Alice Ruth Moore Dunbar-Nelson
July 19, 1875 – September 18, 1935
Poet, critic, and wife of Paul Laurence Dunbar, Alice was born in New Orleans, Louisiana, to Patricia Wright, a washerwoman and former slave. Her father’s identity is disputed; her birth certificate lists a Monroe Moore, while other sources state that her father was a seaman named Joseph Moore or another man named John Moore. Neither potential father was a presence in Alice’s life. Alice graduated from Straight University (today Dillard University) in New Orleans in 1892 and became a teacher in the city’s public schools. Her first published work, Violets and Other Tales, appeared in 1895. Her writing and photograph in the April 1895 issue of Boston’s Monthly Review brought her to the attention of Paul. Dunbar, who at the time lived in Dayton, initiated what became a two-year relationship via letters. Alice first met her future husband two years into their correspondence, at a farewell party in Massachusetts prior to one of his trips to Europe in February of 1897. Dunbar proposed marriage to her that evening. Alice’s family did not support the engagement, and she and Dunbar eloped and married secretly in New York on March 6, 1898. For most of their married life, they lived in Washington, D.C.
Alice continued to write during their marriage, publishing The Goodness of St. Rocque and Other Stories in 1899. She endured four years of an abusive marriage to Paul before leaving him after he assaulted her in January of 1902. Alice and Paul never divorced, and Alice used his name and was considered his widow after Paul’s 1906 death from tuberculosis. After leaving Paul, Alice moved to Wilmington, Delaware. There she became a teacher and administrator at Howard High School.

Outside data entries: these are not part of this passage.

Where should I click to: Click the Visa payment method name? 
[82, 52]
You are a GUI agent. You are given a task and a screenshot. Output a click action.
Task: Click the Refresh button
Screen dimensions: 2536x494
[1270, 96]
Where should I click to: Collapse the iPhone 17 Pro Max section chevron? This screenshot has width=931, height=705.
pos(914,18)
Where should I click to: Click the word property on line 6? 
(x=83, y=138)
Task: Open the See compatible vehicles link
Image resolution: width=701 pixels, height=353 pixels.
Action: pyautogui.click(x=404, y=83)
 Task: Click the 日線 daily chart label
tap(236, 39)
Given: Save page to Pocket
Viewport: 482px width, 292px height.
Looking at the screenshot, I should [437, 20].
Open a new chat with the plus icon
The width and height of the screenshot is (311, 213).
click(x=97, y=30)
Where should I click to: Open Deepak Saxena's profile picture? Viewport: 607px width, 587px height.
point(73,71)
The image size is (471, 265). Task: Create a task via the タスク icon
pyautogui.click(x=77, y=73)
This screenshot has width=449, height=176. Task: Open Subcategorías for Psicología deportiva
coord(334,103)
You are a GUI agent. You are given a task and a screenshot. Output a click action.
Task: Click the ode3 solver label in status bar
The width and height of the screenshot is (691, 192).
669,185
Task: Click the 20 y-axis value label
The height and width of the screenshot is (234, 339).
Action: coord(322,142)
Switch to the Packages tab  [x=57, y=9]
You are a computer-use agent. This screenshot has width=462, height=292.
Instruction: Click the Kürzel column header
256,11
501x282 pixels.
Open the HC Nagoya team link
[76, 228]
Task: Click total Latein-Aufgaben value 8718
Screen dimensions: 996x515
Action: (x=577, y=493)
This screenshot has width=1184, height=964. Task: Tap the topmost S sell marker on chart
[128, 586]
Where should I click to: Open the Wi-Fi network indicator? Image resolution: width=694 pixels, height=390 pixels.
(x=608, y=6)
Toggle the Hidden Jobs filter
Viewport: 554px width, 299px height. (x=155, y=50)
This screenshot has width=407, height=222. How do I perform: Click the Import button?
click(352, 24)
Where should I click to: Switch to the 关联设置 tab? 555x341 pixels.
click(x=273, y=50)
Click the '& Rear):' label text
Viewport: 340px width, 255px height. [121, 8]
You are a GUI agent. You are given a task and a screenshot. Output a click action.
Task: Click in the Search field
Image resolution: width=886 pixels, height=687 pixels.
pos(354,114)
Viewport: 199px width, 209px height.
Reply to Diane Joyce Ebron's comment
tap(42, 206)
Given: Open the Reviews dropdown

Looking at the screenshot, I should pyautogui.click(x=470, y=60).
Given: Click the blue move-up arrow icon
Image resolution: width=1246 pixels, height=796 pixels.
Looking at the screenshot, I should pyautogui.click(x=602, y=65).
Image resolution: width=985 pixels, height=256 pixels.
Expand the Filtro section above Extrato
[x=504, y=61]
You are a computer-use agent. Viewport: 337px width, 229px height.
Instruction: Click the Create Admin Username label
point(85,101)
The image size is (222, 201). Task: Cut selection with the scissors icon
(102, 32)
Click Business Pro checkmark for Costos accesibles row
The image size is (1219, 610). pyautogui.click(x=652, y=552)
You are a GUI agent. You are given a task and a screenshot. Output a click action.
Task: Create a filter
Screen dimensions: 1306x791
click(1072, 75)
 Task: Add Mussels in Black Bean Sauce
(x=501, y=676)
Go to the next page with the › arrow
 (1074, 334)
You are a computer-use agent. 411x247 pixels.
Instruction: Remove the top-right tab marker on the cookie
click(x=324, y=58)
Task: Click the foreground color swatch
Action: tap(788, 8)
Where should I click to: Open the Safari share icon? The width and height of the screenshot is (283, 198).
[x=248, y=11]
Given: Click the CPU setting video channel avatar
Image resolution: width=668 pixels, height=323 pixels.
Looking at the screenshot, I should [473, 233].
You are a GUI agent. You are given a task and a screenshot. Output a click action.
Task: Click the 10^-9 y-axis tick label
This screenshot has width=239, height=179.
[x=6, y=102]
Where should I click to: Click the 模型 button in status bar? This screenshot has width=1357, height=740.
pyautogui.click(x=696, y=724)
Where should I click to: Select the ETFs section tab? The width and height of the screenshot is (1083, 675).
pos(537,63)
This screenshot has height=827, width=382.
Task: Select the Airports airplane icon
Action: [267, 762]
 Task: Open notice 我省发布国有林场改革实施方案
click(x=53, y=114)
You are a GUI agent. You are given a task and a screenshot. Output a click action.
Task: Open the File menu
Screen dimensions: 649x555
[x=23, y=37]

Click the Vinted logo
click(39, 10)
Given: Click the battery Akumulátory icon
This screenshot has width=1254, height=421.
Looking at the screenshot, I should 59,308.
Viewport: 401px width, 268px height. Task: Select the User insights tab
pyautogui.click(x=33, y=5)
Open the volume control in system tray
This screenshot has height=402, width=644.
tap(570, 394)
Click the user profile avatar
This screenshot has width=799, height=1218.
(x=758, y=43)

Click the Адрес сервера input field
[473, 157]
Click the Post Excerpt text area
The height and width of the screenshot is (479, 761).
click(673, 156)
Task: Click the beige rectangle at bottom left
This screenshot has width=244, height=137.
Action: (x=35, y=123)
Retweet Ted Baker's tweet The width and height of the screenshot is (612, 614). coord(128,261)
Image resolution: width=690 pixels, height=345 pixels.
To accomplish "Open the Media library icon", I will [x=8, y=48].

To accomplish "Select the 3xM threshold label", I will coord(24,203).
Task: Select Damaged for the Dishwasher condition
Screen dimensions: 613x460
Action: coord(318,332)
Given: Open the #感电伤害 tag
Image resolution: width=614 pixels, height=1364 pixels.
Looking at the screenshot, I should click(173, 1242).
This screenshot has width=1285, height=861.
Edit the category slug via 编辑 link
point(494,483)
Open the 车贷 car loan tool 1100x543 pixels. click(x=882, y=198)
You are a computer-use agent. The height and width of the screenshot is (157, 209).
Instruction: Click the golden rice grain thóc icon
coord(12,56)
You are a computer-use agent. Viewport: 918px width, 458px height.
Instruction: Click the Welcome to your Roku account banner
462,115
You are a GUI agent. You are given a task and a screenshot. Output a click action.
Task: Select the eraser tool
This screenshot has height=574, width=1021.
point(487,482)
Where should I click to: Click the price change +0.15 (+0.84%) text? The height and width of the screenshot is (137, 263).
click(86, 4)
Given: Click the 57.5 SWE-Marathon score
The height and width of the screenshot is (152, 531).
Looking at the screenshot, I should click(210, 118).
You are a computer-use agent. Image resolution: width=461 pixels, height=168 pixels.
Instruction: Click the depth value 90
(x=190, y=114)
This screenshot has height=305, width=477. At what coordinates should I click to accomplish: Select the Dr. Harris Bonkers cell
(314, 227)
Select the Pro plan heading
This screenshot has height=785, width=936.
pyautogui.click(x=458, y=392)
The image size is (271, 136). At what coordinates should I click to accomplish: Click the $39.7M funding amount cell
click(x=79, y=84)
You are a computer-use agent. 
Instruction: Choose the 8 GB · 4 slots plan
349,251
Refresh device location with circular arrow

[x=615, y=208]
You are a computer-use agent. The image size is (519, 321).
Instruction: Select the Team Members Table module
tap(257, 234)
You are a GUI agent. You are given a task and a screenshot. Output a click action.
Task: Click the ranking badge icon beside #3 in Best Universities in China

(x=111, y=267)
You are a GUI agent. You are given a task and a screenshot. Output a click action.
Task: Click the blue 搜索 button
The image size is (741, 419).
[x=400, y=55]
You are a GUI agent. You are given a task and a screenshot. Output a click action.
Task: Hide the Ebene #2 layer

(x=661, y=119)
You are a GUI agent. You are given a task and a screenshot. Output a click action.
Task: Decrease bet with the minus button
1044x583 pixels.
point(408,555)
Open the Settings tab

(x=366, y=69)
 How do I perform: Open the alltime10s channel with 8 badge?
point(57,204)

She married for a second time in 1910, but her union with teacher Henry Arthur Callis (1887–1974), a founder of the Alpha Phi Alpha fraternity, lasted only three years. In 1916, she married journalist and civil rights activist Robert J. Nelson (b. 1873; fl. 1944).
Alice wrote poetry, essays, and columns for newspapers in the decades after 1902, generally publishing in periodicals, and worked to obtain votes for women, anti-lynching laws, and civil rights. While she was older and wrote in a more traditional style than did other poets of the Harlem Renaissance, contemporary scholars include her as one of its poets. She served on the State Republican Committee for Delaware and, with Robert Nelson, edited the Wilmington Advocate. She died of heart disease in Philadelphia on December 18, 1935 and was cremated; her ashes were scattered over the Delaware River.